O Desembargador Luiz Ary Vessini de Lima, relator do processo na 10ª Câmara Cível do Tribunal de Justiça do Rio Grande do Sul, afirmou, no julgamento, que o Código de Defesa do Consumidor estabelece que o agente econômico deve responder, independentemente da existência de culpa, pelos danos causados aos consumidores em razão de defeitos existentes nos artefatos que comercializa. Segundo a doutrina, disse, presume-se a imperfeição do produto, cumprindo ao fornecedor o ônus de demonstrar a sua inexistência.
No caso, entendeu Vessini de Lima, parece ter havido efetivamente dano à integridade psicológica da consumidora. Para o relator, “encontrar fragmentos do corpo de uma barata em um refrigerante cuja marca é extremamente conhecida e aparentemente confiável, ocasionaria, em qualquer ser humano de sensibilidade razoável, um sentimento de insegurança e vulnerabilidade”.
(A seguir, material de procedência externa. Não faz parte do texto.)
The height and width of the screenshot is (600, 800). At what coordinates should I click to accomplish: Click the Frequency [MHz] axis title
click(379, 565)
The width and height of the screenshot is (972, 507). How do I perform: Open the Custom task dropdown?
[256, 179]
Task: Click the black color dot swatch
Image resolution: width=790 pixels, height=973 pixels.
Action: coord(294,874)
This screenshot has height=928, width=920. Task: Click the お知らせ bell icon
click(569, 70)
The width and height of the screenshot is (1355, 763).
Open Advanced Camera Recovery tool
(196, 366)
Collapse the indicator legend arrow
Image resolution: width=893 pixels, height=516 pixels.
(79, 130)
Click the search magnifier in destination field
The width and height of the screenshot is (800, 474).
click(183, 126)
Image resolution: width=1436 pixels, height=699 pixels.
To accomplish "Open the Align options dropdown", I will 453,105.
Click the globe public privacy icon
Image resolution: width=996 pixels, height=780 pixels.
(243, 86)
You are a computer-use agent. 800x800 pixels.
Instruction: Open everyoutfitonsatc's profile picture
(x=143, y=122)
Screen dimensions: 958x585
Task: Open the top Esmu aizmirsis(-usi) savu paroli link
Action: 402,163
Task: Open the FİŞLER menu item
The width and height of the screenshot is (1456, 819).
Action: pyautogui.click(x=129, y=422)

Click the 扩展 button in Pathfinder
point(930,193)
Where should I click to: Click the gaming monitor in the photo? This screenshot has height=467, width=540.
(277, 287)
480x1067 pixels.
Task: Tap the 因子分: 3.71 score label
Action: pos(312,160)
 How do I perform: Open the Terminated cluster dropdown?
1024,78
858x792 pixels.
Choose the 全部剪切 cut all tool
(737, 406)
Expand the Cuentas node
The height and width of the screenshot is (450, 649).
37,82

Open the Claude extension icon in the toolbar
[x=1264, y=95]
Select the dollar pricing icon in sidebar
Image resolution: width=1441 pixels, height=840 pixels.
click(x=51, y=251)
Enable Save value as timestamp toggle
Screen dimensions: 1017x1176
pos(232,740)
A empresa não conseguiu demonstrar a inexistência do defeito no produto. Depoimentos tomados durante a instrução da ação revelaram que houve abalo na consumidora, que foi ao Hospital da Santa Casa reclamando de enjôos e mal estar.
Por unanimidade, a 10ª Câmara Cível do TJ, composta, além do relator pelos Desembargadores Luiz Lúcio Merg e Paulo Antônio Kretzmann, condenou a empresa engarrafadora ao pagamento de R$ 3 mil à consumidora e ao pagamento das custas processuais e honorários advocatícios.